Jetzt könnte man sich natürlich fragen, warum der AMIGA, im Unterschied zur LISA - bei gleichem Prozessor und vergleichbarer Taktfrequenz - keine Geschwindigkeitsprobleme mit seiner vergleichsweise aufwendigen grafischen und farbigen Benutzeroberfläche hat: Die LISA hat keine Customchips und auch keine Coprozessoren, die die MC 68000 CPU entlasten. Die Hardware des AMIGA hingegen ist im Hinblick auf eine hohe Grafikgeschwindigkeit entwickelt worden. Intuition wird in allen Funktionen vollständig von der Hardware des AMIGA unterstützt.

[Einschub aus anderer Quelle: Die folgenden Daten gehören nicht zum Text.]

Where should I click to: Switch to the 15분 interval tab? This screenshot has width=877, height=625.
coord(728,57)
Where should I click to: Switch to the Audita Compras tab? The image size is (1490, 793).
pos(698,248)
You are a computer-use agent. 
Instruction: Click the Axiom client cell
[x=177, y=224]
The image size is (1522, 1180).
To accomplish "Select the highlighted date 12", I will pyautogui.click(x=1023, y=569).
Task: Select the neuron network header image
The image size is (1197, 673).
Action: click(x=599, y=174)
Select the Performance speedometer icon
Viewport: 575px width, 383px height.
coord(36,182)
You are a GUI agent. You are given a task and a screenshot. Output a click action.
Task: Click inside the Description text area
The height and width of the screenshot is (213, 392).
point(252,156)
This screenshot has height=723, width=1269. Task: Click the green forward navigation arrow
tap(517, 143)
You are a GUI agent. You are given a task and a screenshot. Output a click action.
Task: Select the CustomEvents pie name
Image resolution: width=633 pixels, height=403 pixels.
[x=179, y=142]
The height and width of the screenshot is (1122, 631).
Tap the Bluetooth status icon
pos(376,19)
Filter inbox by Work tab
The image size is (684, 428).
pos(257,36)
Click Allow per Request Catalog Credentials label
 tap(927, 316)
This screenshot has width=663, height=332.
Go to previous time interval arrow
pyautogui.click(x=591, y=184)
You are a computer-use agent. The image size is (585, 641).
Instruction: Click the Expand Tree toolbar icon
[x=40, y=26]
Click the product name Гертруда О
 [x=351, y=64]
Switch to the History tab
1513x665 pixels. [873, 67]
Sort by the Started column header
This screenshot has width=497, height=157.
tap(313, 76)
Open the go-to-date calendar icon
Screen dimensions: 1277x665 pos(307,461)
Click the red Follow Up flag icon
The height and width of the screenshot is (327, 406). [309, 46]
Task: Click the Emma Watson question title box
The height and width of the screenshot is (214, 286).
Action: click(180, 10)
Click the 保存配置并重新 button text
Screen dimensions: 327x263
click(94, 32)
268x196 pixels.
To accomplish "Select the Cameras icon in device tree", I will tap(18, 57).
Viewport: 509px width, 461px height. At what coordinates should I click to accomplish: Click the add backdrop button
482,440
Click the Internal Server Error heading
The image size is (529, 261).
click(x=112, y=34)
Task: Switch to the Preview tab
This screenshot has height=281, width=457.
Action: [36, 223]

Zum Abschluss dieses Kapitels lassen Sie uns noch einen Blick auf den Screenshot eines der wohl bekanntesten AMIGA- Programme werfen: Die unten stehende Abbildung zeigt den Screen von Deluxe Paint III (Electronic Arts, 1989, Programmierer: Dan Silva) mit dem patentierten Menüsystem.

 

Screenshot DeluxePaint III

Screenshot DeluxePaint III

 

[1] Markus Bräuer: Das AMIGA Handbuch. Verlag Markt&Technik, 1986
[2] Dr. Dobb's Journal: Transcript of the Carl Sassenrath interview by TechNetCast 1998-11-20
[3] Andy F. Mesa: A History of the GUI
[4] Andrew Maisel: Doug Engelbart- Father of the Mouse
[5] Bruce Damer: Personal History of the Desktop User Interface
[6] Dave Curbow: Xerox Star. Historical Documents
[7] Peter Kittel: Übersetzungsrichtlinien ..., Version 9, 01.10.1992, Commodore Frankfurt, Germany
[8] Vannevar Bush: As We May Think. The Atlantic Monthly; July, 1945; Volume 176, No. 1; pages 101-108.